The number of TCP connections is fixed to 8. Let me know if you have any suggestions.
Your application is very special, there are enough resources for every thread and only 8 connections running on 16 cores! I think you can try clone each stream into two part: one for reading and one for writing, so that read and write don't block each other. and spawn coroutines to handle each request. Don't forget to config the io_workers to a reasonable number, so that fully utilize the CPU.
Is it possible to reduce jitter if we use a work stealing queue per worker thread instead of a global mpmc queue for coroutines?
@alkis I don't thinks so. IO related tasks will not schedule from the mpmc channel (used by normal worker thread), they will run directly in the io_workers threads. I think the jitter comes from the fact that coroutine will not suspend if there is already some data on the io, say for the reading, the coroutine would only suspend when the unblocking read returns no data, this would cause some coroutines spin the cpu for a while until it drains out and consumes all of the available data, while other corouines have to wait for the cpu release.
Is there some documentation on the tradeoffs and/or different designs for the scheduler? More particularly why do we need separate io_workers? How does it compare to N generic workers plus a single epoll_wait() worker whose only job is to handle the slow path of park/unpark coros that wait for I/O?
well, at the beginning I do use unified thread to handle all of the events, but it's not as efficient as I expect. the sync primitive events and the timeout events would not go through the io thread, they are scheduled in normal worker thread. if generate event to the epoll system, this would have another system call which is not necessary. running coroutines in normal worker thread for the io event would have a noticeable delay after receiving the io event which generated in io worker thread.
For the record, I wrote (with GuillaumeGomez) an FTP server with tokio and one with may and the version with may seems a little bit faster when benchmarking with this tool, so I think may is fast enough.
I'll write a blog post with Guillaume (hopefully soon) to talk about our experience and show these results.

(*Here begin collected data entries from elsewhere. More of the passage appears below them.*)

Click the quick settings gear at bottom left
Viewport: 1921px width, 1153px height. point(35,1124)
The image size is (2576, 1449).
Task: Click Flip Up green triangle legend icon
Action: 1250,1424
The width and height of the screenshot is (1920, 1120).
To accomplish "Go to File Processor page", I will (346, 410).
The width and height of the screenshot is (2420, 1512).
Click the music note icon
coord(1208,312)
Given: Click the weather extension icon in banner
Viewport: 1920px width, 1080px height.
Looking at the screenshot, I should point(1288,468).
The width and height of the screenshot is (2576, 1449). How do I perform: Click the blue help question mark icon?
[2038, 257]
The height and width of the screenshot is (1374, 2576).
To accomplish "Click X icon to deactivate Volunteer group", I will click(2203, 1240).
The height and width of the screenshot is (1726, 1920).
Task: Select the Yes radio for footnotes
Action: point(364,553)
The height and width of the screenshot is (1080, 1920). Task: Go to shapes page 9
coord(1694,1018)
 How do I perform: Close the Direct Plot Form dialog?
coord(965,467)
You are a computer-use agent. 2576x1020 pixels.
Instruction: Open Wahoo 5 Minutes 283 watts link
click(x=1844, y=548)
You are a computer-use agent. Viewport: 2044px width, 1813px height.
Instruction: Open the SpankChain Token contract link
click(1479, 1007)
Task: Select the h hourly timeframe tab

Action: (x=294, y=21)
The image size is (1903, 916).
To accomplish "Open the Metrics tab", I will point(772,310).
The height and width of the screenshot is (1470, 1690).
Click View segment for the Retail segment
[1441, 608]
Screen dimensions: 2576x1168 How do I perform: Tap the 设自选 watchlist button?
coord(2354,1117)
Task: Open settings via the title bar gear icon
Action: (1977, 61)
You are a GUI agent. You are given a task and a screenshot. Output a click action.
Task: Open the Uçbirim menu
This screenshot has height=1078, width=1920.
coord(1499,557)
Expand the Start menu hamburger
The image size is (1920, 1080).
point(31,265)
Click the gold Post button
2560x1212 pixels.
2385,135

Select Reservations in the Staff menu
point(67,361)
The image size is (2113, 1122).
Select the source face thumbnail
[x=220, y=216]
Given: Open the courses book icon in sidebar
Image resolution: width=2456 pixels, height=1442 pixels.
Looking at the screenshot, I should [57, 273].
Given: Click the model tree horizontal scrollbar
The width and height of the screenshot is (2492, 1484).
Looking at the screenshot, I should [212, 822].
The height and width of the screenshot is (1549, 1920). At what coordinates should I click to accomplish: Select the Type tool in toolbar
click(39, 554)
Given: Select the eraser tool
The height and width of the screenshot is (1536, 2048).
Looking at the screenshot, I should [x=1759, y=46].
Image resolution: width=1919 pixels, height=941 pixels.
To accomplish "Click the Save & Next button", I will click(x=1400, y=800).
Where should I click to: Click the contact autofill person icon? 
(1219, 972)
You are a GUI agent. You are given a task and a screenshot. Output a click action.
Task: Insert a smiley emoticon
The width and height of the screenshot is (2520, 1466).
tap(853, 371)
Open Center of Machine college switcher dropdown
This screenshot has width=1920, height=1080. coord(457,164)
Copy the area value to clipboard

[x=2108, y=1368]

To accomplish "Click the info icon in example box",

This benchmark only shows the number of connection that remained at the desired speed, so I guess the latency was mesured somehow, but I only have the number of users. If you know a better tool to benchmark an FTP server, I'll be happy to try it. Thanks.
Hello @Xudong-Huang, thanks for your great work!
I'm very interested in may and would like to know if you have more recent data on tokio vs may?